Pollsters and strategists said Clinton’s message throughout the general election might have even helped create a consequence-free environment for Republicans. In battleground states, voters see establishment candidates like Kelly Ayotte of New Hampshire and Pat Toomey of Pennsylvania as a “different kind of Republican” than Trump, according to a series of YouGov–CBS News polls. And a recent survey by USA Today and Suffolk University found that 52% of people who’ve chosen to back Clinton are “very likely” or “somewhat likely” to split the ticket when they vote next month.

One challenge with tying Trump to down-ballot Republicans: Voters don’t see candidates such as Ayotte, a well-liked and somewhat moderate lawmaker in New Hampshire, saying or doing anything in the mold of Trump, said Jennifer Duffy, a senior editor for the Cook Political Report, where she tracks Senate races. “These Senate candidates and Trump are not alike,” she said. “One Republican campaign manager told me that they did a focus group and they put up a picture of their candidate and Trump, and people laughed.”

Inside the party, President Obama has been the one to make the most forceful case against Trump as a symptom of the modern GOP, arguing that Republicans may not look or sound like their party’s standard bearer, but they enabled his rise.

“The problem is not that all Republicans think the way this guy does,” he said while campaigning for Clinton in Ohio this week. “The problem is, is that they’ve been riding this tiger for a long time. They’ve been feeding their base all kinds of crazy for years, primarily for political expedience.”

“They stood by while this happened,” Obama said. “And Donald Trump, as he’s prone to do, he didn't build the building himself, but he just slapped his name on it and took credit for it.”

As Clinton aides forecast a possible return to rhetoric like Obama’s, they risk muddling the message the candidate has been driving since spring. “This is the exact opposite of what they’ve been doing,” said Colin Reed, head of the anti-Clinton research effort, America Rising, who noticed the shift after campaign communications director Jennifer Palmieri first told reporters on Monday that candidates like Ayotte helped “legitimize” Trump.

“You can’t just change a message on a dime four weeks out,” Reed said.

Asked how the campaign would be able to balance a more condemnatory message with its ongoing efforts to woo Republicans and Independents turned off by Trump, including with their branded “Together for America” initiative, Palmieri simply said Clinton was “grateful” for bipartisan support but that it wouldn’t stop her from pressing the GOP in service of Democrats up and down the ballot.

During the primary, Clinton often spoke in passionate terms about helping build a “deep bench” of Democrats across the states, admitting that the party has a problem when it comes to midterm elections in particular. Bringing “as many Democrats with me to Washington as I possibly can,” she promised last year, would be central to the legacy of her presidential bid.

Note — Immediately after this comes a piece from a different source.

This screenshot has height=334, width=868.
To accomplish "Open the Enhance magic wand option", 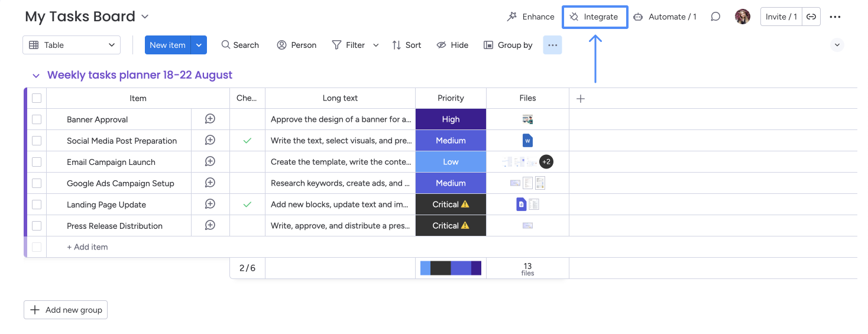I will (530, 17).
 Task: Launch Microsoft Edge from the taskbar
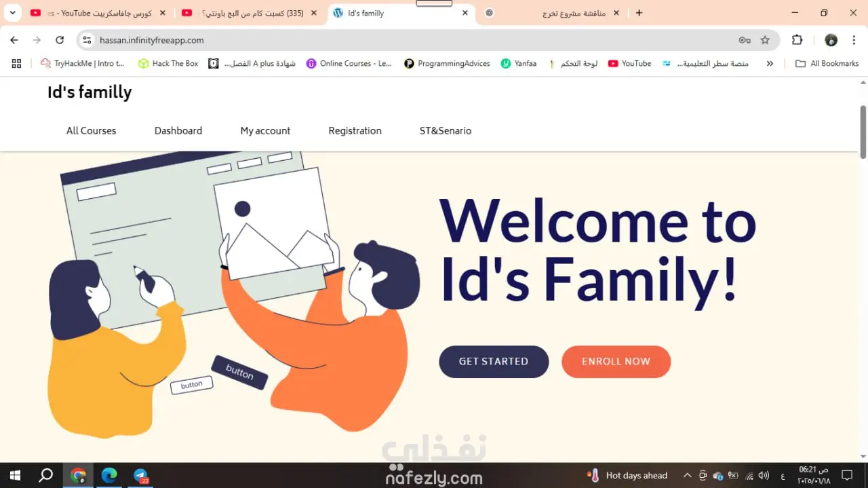[x=109, y=475]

Clinton does campaign with down-ballot Democrats and almost always makes a point of mentioning key races in the states she visits. But for some in the party, her efforts have been lacking when it comes to hammering the other side.

Democrats have yet to see Clinton “make sure that vulnerable Republicans cannot distance themselves from the Trump trainwreck,” said Smith, the former O’Malley strategist.

One Democratic member of Congress agreed. “You gotta take what the defense gives you,” the lawmaker said, when asked if Clinton could be doing more. “If they set you up for an easy lay-up, take it.”

—Additional reporting by Kate Nocera.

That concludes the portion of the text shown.